Task prompt: Write out again only the lines between the one with "You are a GUI" and the end of the records below, both ends counted, and don't include the pictures.

(Dataset entries)
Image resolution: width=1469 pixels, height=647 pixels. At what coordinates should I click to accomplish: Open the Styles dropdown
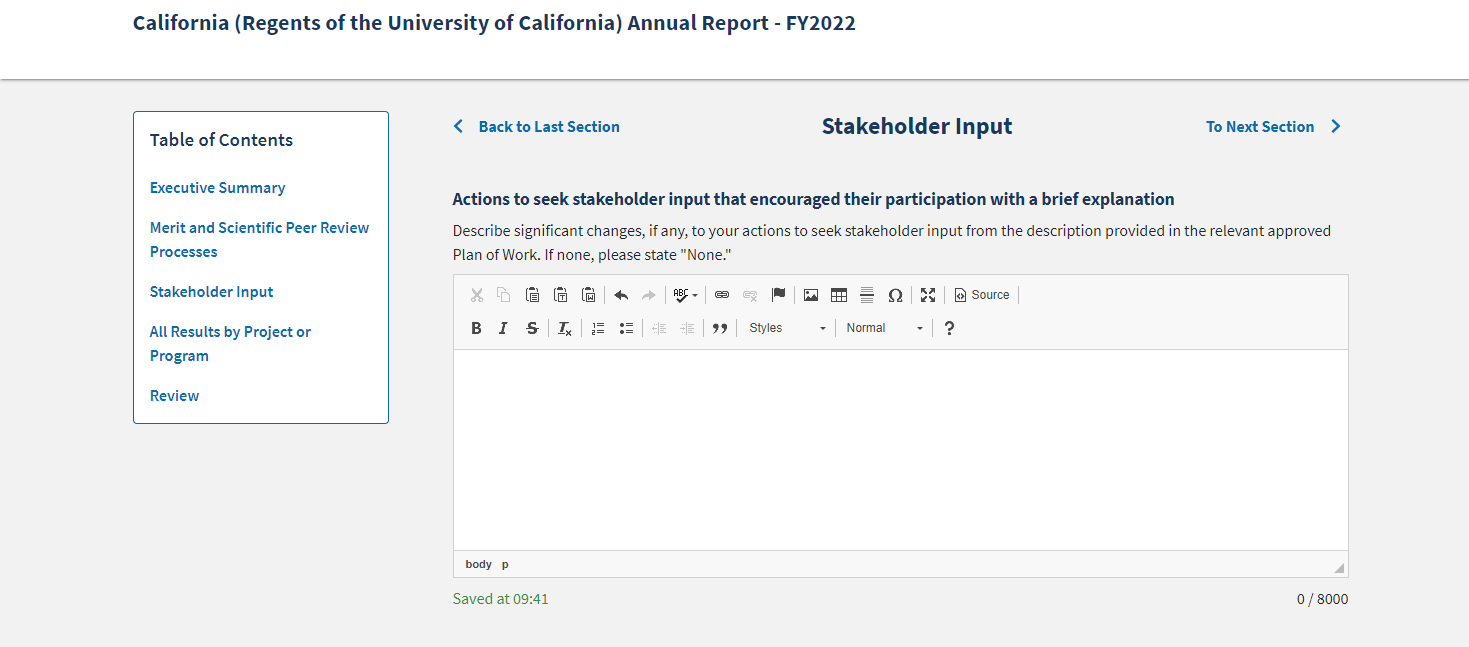coord(788,328)
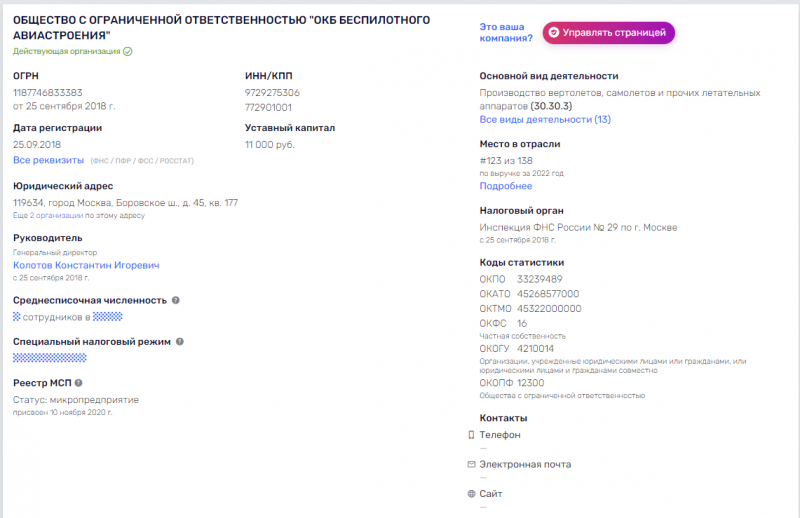Click the Управлять страницей button

coord(608,33)
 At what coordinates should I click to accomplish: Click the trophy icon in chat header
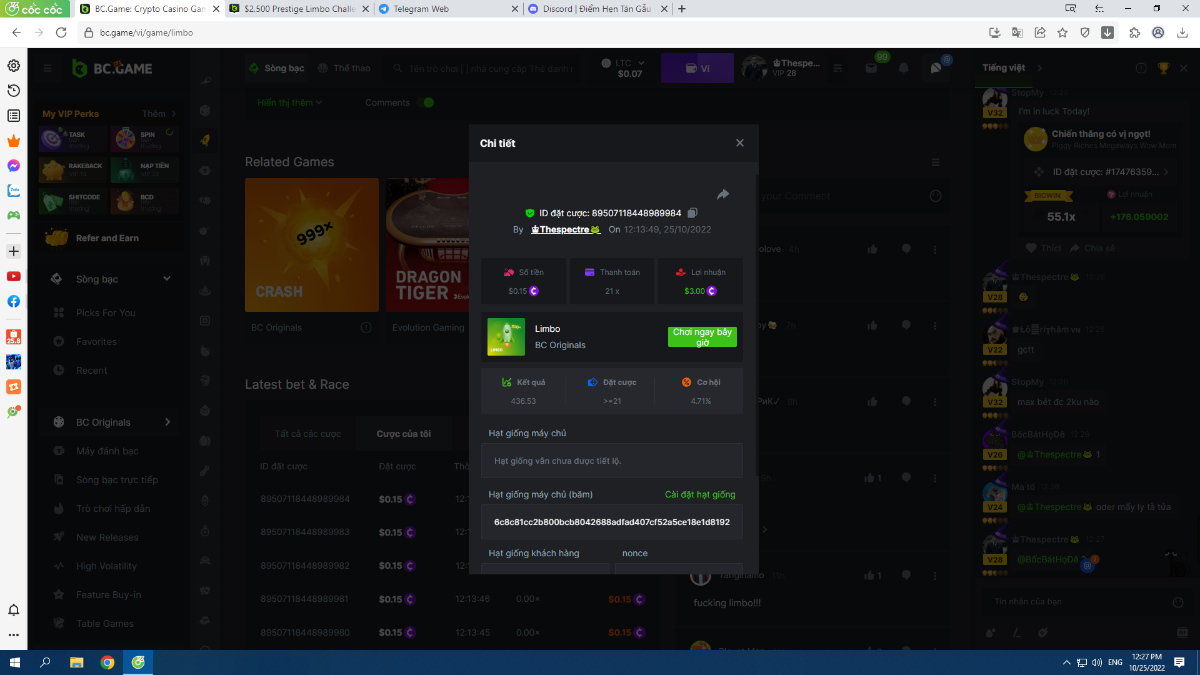(x=1163, y=68)
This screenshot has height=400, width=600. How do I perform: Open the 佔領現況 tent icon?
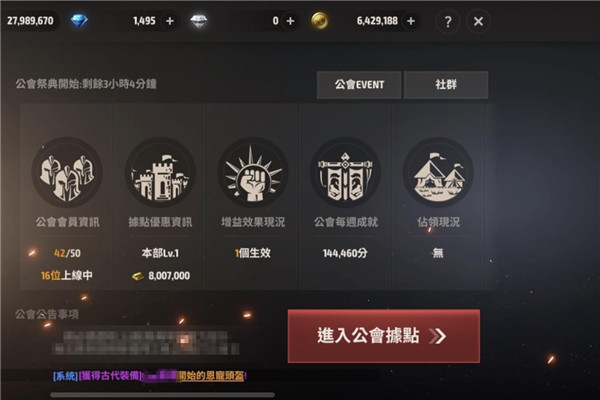438,173
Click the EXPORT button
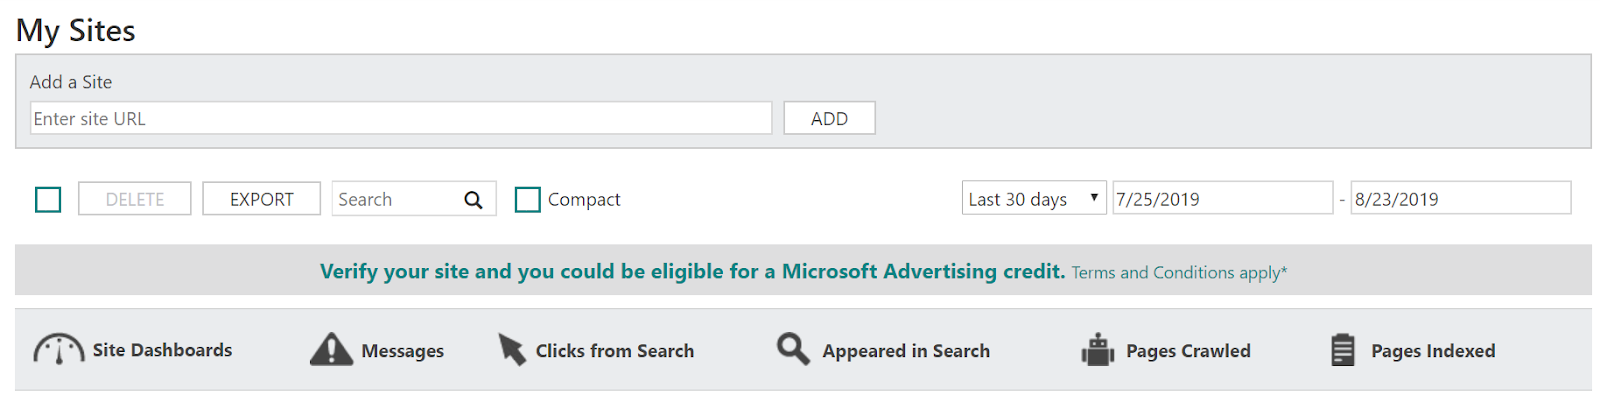 tap(261, 199)
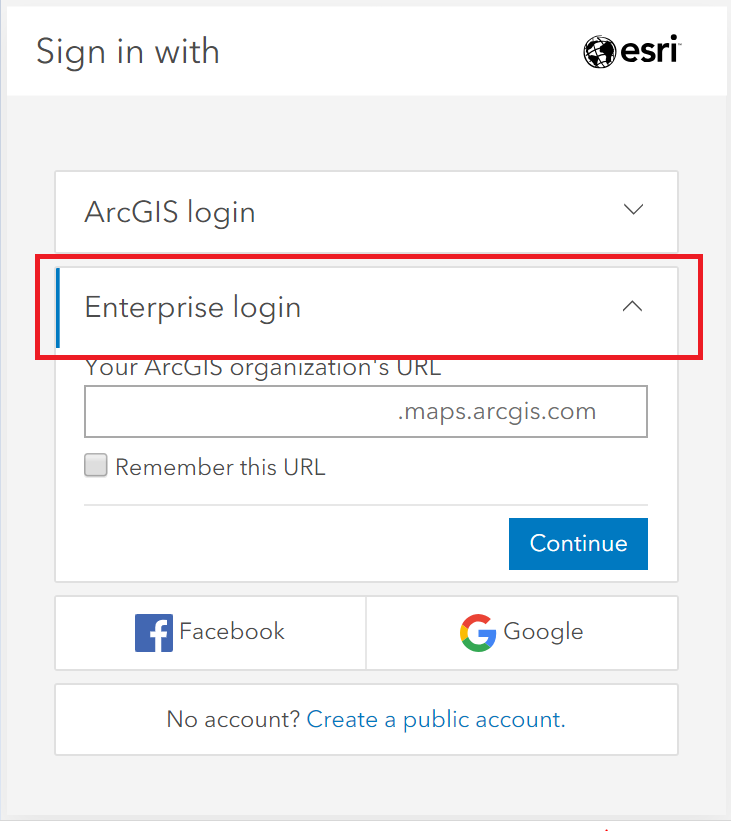The height and width of the screenshot is (831, 731).
Task: Sign in using the Facebook text label
Action: coord(232,632)
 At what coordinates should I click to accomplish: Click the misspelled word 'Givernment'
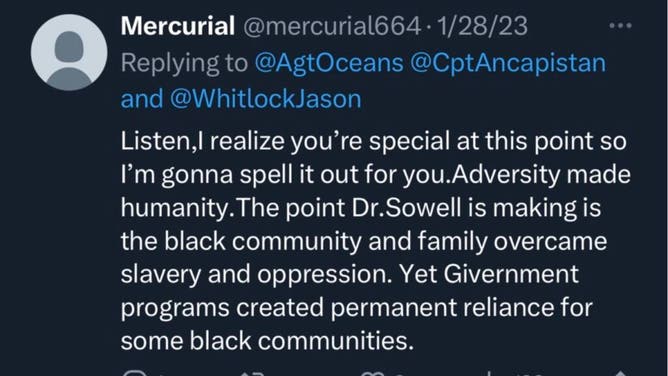click(511, 274)
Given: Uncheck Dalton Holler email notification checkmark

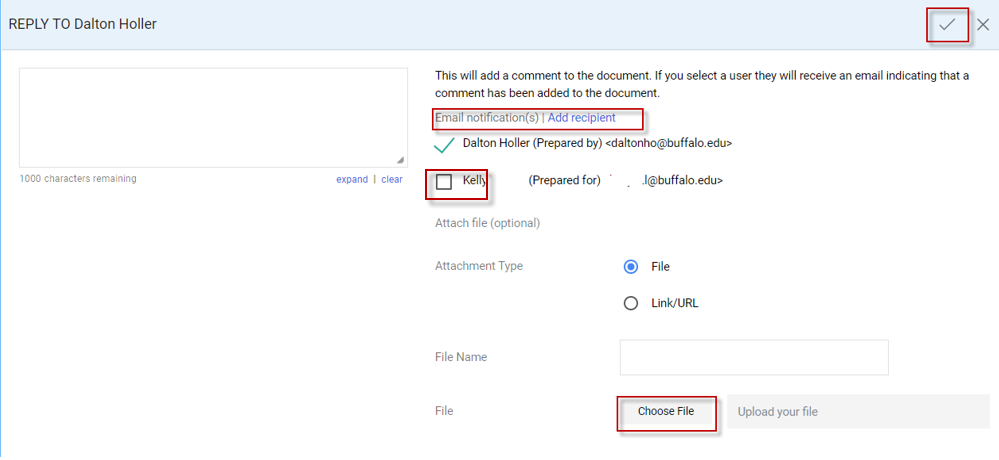Looking at the screenshot, I should point(445,145).
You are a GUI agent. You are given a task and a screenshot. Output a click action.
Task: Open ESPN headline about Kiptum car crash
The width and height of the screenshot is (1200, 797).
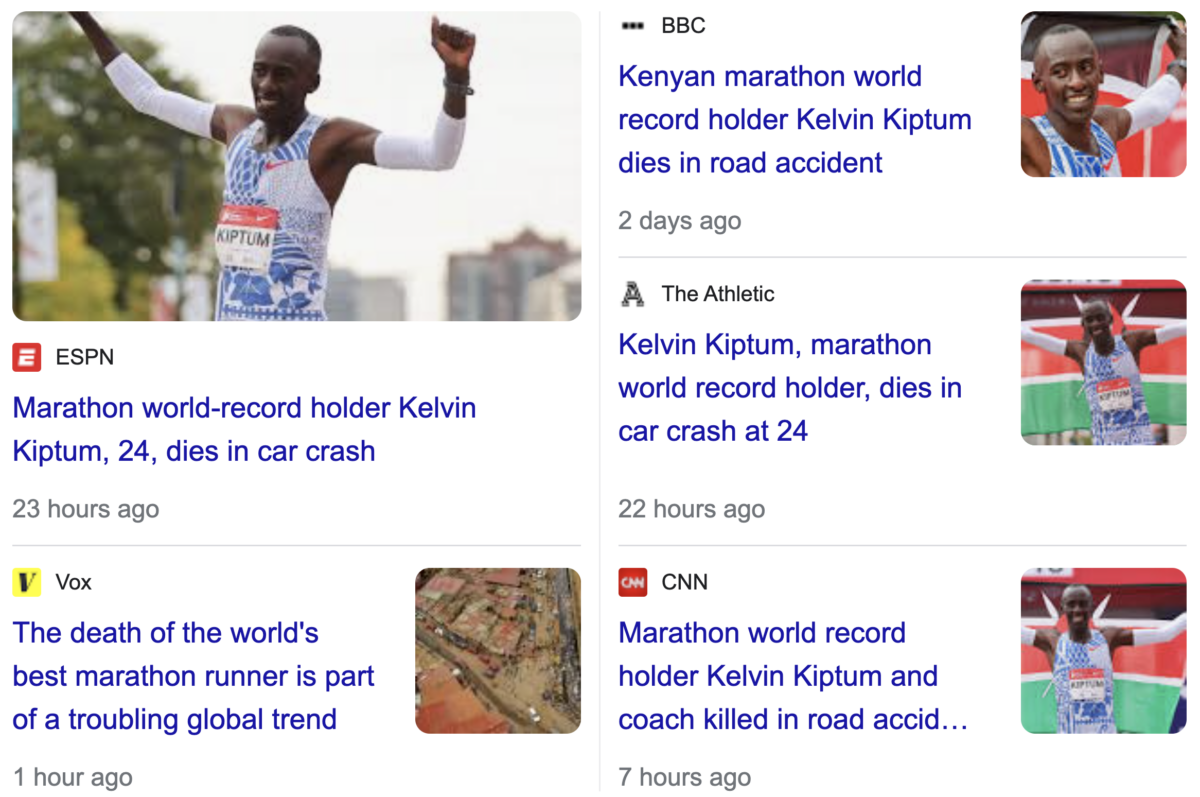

Response area:
You are a GUI agent. You are given a task and a screenshot. Output a click action.
Task: Open ESPN headline about Kiptum car crash
The width and height of the screenshot is (1200, 797).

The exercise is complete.